Veintiocho años después de firmados los Acuerdos de Paz en el Castillo de Chapultepec, en Ciudad de México, el recuerdo y la experiencia de ver a enemigos aparentemente irreconciliables, firmando un acuerdo en el que esbozaban sus ideas para un nuevo país, dejó para la historia una serie de imágenes y referencias históricas que se vuelve cada vez más necesario explicar y actualizar.

De las muchas lecciones que dejó ese proceso, interesa destacar al menos tres, sin desconocer que hay diversos abordajes y énfasis sobre una transición que aún no termina.

El diálogo es el medio no el fin en sí mismo. Por esta razón es que se prefirió siempre hablar de un “proceso de paz”, que parte desde los años ochenta con mayor o menor éxito, pasando por encuentros secretos entre gobierno y guerrilla y que facilitaron el intercambio de prisioneros de guerra o la salida de lisiados desde las mismas zonas de enfrentamiento. Este proceso se hizo viable a partir de 1989, tras el anuncio presidencial que ofrecía disponibilidad al diálogo y con un escenario internacional que hacía del conflicto un resabio inútil, finalizada la guerra fría.

Fue así como durante más de dos años, a través de encuentros realizados en varios países del continente, muchas veces en medio de las más duras ofensivas militares y enfrentados los participantes al dilema de impulsar el proceso de paz o prepararse para el combate definitivo, prevaleció una buena dosis de cordura, se impuso la voz de la diplomacia, en particular de países amigos como España, México y Venezuela, culminando el diálogo en la formalidad de un documento que ponía las bases que perfilaban un nuevo país, con una clara apuesta por una democracia participativa, que encontraría su cauce en los partidos políticos y en el ejercicio de todos los derechos humanos, reasignando a las autoridades públicas –en particular a la Fuerza Armada- su papel de simples depositarios de la soberanía que reside en el pueblo.

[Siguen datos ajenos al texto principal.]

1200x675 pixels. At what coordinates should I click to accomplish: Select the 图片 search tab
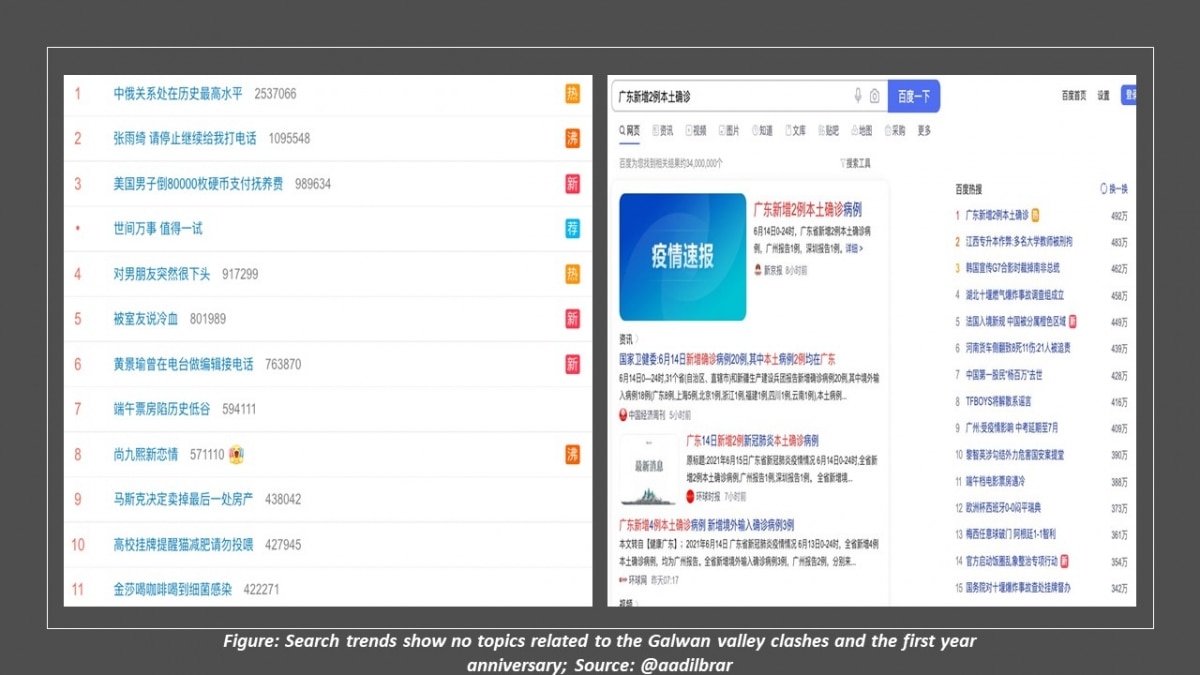pyautogui.click(x=728, y=131)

No puede haber solución de los problemas nacionales sin reconocimiento “del otro”, del que piensa distinto, del disidente. El término “polarización política”, comenzó a utilizarse con mayor frecuencia a inicios de los años noventa. Los efectos del mismo, afloraban con mayor intensidad en la medida que las rondas de diálogo avanzaban, que fue cuando varios sectores opuestos al fin negociado de la guerra, comenzaron a cuestionar públicamente la utilidad del mismo, enfatizando el riesgo de permitir la participación política de representantes de la izquierda militar, o la supervivencia de un ejército nacional que históricamente había defendido los intereses de la derecha, para mencionar algunos ejemplos.

El proceso de diseñar soluciones a los graves problemas que ya enfrentaba el país, como la violencia, la falta de libertades, la exclusión social y la persistente tentación autoritaria desde el poder, solo podía refrendarse en un acuerdo de paz si antes se reconocía la verdad en la existencia del discurso opositor, si se hacía una búsqueda de puntos de interés común antes de fisuras que permitirán acentuar las diferencias del presente y del pasado. Ambas partes en conflicto declaraban buscar la paz, la libertad y el desarrollo nacional. A partir de estos puntos coincidentes se impulsó el camino del diálogo, un diálogo con el otro. Así, el que era enemigo se convirtió en un valioso interlocutor, al que ya se le podía comprender y no solo destruir.

Postergar el conocimiento de la verdad alienta la impunidad del pasado, haciéndola de nuevo presente. Esta es una premisa que no tuvieron en cuenta quienes firmaron los Acuerdos, pero su omisión también es una lección que puede servirnos y su validez es fácil de constatar en la actualidad: la Ley de Amnistía que se impuso a una Ley de Reconciliación de tan corta duración hasta 1993, y con la que algunos intentaron borrar su responsabilidad en las graves violaciones de derechos humanos, no solo fue declarada inconstitucional veintitrés años después, sino que ha hecho más evidente el intento por seguir apuntalando su impunidad, en lugar de reconocer la responsabilidad de lo ocurrido, a todos los autores de crímenes y masacres, quienes todavía pierden la máscara y la pose de estadistas cada vez que sus crímenes los revelan, los persiguen y los alcanzan.

Tres lecciones, tres lecturas útiles en un país sin memoria y con una controvertida historia de la que aún queda mucho por contarse.